What do we know about Uranus' moons? Part 1
Posted by Emily Lakdawalla
2009/01/20 06:26 CST
While preparing for an upcoming 365 Days of Astronomy piece I did on the Voyager 2 Uranus encounter (look for that on Friday), I got an urge to dive in to the Voyager image archives and see what exactly we have here on Earth to base our understanding of the Uranian moons on. In recent years I've gotten used to the luxury of orbiters having repeated encounters with moons, with Galileo at Jupiter, Cassini at Saturn, and all the Mars orbiters that can look at Phobos and Deimos. But before we had these orbiters, there were just flyby missions, which had a very limited opportunity to survey the whole planetary systems. For Uranus and Neptune, the Voyager 2 flybys are it, in terms of moon imaging; nothing that we have on (or above) Earth can photograph the moons in high enough resolution to teach us much about what their surfaces look like.
The close encounter period of Voyager 2's flyby of Uranus lasted only about six hours around the spacecraft's closest approach on January 24, 1986 at 17:59 UTC, though observations took place over a 16-week period from November through February. The moons, being on the small side, were pretty much just dots to Voyager 2 until just two or three days out. Because the Uranian system is tipped sideways, the orbits of the moons appeared like a bull's eye to the approaching Voyager 2. So unlike the other giant planet encounters, where the trajectory could be selected to minimize the approach distance to several moons as Voyager 2 shot through the system more or less within the moons' orbital plane, at Uranus they had to pick ahead of time which moon Voyager 2 would fly closest to, a decision that really had more to do with where the spacecraft needed to shoot by Uranus in order to wind up with a course that would take it to Neptune.
The optimal Uranus approach distance wound up being at about the distance of Miranda's orbit, so Miranda it was, even though it was the smallest of the five known moons and therefore likely the least interesting. They lucked out -- Miranda turned out to be the most interesting! Voyager 2 got to within 26,000 kilometers of Miranda. As you can see in the diagram above right, it had nearly as close an encounter with Ariel, about 28,000 kilometers. Titania was farther away, and Oberon and Umbriel MUCH farther away.
The brief encounter meant that there just wasn't much time to take many images of each place, so it is not at all hard to show you the entire catalog of Voyager images of each of the moons it flew by. Now, noodling around with raw image data is something that I do when I am overwhelmed by the demands of work and home life and need to go take a break -- it feels like I'm being productive, but it's really procrastination. So I haven't gotten completely through the image catalog; I've just done Ariel and Miranda to show you the best stuff, and Oberon to show you that there's still a lot to be learned about what the Uranian moons look like. Yes, that really is the best set of images we have from Oberon. Every photo that you have ever seen of Miranda, Ariel, or Oberon was crafted from one or another subset of the images that you see below, processed in one way or another.
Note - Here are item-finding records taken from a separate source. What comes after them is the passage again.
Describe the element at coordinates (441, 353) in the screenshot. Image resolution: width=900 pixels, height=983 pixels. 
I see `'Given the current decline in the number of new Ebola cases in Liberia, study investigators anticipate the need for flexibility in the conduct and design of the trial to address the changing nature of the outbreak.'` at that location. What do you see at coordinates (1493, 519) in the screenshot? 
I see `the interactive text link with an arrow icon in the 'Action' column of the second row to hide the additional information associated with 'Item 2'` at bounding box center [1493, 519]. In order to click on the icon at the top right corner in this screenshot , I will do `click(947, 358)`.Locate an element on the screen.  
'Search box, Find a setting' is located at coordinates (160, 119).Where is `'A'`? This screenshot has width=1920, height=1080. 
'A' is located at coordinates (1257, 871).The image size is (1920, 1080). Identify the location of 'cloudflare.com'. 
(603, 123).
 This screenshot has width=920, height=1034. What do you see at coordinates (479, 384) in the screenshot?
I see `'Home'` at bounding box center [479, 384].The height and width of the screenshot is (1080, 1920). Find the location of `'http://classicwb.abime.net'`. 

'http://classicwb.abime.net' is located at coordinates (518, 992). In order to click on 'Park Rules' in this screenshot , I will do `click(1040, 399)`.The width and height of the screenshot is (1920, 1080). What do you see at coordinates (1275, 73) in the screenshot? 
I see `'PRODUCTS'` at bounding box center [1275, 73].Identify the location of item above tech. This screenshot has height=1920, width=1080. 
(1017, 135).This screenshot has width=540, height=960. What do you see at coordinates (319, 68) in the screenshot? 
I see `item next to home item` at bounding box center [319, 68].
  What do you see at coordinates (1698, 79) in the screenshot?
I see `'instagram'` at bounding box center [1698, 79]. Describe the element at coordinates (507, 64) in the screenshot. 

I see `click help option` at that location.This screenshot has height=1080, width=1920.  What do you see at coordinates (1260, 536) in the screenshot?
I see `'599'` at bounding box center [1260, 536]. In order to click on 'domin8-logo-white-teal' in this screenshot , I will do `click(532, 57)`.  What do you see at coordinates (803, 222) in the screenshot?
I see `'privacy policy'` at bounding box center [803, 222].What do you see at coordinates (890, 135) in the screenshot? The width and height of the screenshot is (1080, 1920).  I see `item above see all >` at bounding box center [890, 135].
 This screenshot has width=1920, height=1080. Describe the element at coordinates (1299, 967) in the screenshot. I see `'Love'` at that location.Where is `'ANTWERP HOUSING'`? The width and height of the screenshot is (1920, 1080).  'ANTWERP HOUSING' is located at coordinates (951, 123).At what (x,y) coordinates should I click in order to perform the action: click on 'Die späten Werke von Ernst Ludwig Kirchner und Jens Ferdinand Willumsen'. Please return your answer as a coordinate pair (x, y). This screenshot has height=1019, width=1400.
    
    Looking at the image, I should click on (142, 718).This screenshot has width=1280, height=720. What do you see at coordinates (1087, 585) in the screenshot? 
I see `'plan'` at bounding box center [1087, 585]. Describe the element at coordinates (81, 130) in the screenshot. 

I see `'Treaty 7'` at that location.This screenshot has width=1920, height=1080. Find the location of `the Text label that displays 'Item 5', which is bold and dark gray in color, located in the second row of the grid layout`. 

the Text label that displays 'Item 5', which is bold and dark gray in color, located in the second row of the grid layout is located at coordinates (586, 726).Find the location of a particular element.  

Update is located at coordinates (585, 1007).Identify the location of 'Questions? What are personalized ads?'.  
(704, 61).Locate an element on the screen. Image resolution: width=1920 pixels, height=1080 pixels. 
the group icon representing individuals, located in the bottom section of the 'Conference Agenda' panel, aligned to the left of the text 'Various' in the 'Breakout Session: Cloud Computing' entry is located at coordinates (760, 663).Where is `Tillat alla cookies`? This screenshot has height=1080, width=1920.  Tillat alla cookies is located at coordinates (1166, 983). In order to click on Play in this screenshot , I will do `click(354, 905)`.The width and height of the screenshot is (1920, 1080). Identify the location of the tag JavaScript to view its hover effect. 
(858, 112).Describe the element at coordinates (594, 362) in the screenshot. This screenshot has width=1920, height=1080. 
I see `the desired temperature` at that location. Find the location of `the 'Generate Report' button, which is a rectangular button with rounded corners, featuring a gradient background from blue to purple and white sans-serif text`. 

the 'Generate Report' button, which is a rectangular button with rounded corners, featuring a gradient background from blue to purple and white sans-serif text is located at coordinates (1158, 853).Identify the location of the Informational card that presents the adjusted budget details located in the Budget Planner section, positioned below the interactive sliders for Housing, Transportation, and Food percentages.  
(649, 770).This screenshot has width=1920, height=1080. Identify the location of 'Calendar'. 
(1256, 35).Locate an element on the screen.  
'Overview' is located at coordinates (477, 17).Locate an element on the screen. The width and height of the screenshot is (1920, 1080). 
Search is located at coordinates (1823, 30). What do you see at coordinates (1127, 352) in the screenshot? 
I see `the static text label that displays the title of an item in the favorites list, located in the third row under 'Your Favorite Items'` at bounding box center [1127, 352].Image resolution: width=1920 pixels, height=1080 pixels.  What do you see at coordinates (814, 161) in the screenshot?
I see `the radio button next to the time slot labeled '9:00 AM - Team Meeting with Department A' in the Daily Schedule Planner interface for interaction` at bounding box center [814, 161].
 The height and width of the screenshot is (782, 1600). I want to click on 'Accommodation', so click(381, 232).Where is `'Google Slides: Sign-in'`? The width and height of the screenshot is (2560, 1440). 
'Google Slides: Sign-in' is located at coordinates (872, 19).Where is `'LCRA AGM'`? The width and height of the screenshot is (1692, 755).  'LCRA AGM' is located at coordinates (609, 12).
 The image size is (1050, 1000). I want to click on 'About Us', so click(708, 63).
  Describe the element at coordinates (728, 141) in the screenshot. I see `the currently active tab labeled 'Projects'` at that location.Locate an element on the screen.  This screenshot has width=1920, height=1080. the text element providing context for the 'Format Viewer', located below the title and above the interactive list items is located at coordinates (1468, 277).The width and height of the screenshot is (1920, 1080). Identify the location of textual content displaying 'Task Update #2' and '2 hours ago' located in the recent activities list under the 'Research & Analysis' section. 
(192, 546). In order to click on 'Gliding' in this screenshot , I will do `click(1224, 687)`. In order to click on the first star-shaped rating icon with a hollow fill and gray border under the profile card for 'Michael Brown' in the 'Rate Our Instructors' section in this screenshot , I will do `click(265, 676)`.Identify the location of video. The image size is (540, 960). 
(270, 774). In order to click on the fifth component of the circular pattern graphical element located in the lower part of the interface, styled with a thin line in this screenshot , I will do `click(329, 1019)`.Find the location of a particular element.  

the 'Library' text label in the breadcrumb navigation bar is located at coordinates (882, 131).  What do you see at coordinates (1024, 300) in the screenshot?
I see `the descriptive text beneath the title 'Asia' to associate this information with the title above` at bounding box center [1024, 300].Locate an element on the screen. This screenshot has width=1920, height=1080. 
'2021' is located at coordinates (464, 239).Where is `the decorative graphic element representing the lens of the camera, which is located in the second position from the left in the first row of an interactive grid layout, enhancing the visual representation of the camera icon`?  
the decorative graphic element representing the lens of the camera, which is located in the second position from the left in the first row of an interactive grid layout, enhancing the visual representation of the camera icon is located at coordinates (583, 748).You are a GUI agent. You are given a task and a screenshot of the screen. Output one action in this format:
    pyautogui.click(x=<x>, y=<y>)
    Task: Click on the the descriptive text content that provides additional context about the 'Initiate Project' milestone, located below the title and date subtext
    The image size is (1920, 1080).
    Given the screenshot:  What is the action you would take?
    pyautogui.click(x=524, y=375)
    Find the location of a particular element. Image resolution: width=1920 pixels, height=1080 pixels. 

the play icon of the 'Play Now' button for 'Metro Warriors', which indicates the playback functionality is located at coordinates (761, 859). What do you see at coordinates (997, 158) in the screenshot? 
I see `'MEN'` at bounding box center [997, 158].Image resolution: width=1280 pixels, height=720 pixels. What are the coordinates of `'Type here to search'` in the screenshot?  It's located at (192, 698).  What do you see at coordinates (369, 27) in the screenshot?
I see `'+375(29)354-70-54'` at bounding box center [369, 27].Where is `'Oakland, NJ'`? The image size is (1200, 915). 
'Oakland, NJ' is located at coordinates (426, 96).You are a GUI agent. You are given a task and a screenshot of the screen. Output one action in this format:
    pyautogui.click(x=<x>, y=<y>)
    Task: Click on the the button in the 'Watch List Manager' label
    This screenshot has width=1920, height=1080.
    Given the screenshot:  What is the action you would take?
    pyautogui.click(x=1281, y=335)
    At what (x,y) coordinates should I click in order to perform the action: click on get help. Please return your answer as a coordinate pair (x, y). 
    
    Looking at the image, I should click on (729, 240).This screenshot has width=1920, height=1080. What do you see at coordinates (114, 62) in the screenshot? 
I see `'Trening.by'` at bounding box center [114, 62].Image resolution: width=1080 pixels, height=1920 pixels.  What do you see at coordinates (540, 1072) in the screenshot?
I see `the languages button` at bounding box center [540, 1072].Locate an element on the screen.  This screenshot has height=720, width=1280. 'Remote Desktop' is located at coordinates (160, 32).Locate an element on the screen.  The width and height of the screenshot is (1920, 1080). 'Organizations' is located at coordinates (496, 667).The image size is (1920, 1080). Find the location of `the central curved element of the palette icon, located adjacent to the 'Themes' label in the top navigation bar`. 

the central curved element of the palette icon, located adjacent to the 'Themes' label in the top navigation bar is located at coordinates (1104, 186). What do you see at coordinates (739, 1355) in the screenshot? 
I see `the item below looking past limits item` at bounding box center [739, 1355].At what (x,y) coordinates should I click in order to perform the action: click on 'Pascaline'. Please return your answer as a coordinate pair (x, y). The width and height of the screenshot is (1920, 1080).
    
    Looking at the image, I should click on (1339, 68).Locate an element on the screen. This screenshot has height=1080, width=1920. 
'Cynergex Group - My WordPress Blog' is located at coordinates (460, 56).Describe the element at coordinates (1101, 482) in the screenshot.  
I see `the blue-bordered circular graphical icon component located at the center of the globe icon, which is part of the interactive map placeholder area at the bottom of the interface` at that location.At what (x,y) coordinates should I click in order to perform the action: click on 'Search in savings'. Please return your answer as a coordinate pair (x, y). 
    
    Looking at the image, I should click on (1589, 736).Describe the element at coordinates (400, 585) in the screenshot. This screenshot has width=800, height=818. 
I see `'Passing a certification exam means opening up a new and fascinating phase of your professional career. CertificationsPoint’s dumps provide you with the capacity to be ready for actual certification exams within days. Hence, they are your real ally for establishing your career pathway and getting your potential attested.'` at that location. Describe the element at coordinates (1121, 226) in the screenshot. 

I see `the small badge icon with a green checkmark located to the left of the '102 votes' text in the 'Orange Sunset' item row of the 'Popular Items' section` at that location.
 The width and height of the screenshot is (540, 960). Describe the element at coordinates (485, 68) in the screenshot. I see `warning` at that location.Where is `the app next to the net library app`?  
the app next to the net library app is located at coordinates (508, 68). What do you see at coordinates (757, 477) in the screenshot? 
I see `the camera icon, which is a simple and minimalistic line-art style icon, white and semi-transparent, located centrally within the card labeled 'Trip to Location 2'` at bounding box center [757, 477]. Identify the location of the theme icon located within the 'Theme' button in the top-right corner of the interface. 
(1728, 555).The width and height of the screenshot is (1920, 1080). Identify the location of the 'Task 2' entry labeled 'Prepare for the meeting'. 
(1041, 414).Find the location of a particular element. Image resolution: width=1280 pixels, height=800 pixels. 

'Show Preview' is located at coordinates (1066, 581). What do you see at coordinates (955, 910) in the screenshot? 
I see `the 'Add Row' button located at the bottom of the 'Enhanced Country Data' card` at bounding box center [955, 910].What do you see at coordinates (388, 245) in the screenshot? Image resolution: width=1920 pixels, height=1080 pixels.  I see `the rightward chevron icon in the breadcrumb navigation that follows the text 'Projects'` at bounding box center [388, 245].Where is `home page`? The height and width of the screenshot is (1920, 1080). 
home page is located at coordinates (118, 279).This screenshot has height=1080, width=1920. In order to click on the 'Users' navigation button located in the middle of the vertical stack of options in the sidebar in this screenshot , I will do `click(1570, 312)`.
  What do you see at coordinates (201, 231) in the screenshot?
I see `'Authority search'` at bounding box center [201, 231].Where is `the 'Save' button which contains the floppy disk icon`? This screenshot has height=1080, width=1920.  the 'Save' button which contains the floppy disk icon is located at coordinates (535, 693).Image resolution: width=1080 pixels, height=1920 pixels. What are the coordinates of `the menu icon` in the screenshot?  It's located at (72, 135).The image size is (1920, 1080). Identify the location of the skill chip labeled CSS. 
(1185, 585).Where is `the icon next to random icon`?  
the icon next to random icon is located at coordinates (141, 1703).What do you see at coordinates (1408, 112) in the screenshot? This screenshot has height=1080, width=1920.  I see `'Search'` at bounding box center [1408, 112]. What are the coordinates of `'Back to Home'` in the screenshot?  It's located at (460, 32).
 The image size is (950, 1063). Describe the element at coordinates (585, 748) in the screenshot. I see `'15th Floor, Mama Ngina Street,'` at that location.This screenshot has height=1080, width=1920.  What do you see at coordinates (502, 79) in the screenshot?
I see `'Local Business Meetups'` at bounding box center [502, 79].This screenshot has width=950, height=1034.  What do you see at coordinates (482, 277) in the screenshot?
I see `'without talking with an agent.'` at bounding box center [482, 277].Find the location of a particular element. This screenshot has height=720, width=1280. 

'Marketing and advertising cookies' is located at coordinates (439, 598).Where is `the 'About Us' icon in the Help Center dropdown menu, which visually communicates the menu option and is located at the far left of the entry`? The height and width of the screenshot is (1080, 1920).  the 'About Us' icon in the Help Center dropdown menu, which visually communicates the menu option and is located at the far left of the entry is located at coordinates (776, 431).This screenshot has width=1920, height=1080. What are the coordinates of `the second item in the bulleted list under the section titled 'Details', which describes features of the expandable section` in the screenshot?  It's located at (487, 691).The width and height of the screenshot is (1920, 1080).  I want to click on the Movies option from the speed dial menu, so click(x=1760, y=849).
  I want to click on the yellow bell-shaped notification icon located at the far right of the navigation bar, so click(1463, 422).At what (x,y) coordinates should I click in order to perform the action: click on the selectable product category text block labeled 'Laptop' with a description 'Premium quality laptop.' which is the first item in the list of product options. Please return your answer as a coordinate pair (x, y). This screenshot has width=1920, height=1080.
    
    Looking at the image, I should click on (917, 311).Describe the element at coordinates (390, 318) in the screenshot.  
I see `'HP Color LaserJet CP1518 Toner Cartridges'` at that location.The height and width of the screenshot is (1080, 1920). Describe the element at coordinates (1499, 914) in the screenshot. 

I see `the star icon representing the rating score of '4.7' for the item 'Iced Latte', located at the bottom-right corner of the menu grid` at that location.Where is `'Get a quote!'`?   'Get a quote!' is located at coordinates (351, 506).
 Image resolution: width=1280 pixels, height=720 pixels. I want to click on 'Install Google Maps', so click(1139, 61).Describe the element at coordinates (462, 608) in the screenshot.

Compared to what we have from Galileo and Cassini at Jupiter and Saturn, these images are pretty gnarly. I have enhanced the contrast to make details a little easier to see, but you can still see a gray background to a lot of the photos. That background is space, and it should be black; the grayness means that there's a lot of "dark current" within the Voyager imaging system, and the fact that its color isn't constant gray but is a little speckly tells you that there's noise in the images too, which reduces their quality. It's hard work to make beautiful images of these. Of course, that makes it exactly the kind of data set that Ted Stryk likes to play with; here are his versions of the image catalogs. The images are grayscale, but they include much of the data shown above: he stacked images that were taken at nearly the same time, a process that helps to reduce the effects of random noise and increase the quality of the details in each image.
And here's the moons in color -- Ted used the Voyager 2 data for color, except for Puck, which Voyager 2 never imaged in color. In fact there is only one image in existence of poor little Puck.
OK, I've noodled around enough that now I'm even more behind than I was when I started playing with the Voyager data. Which is what always happens. But I've had a satisfying day!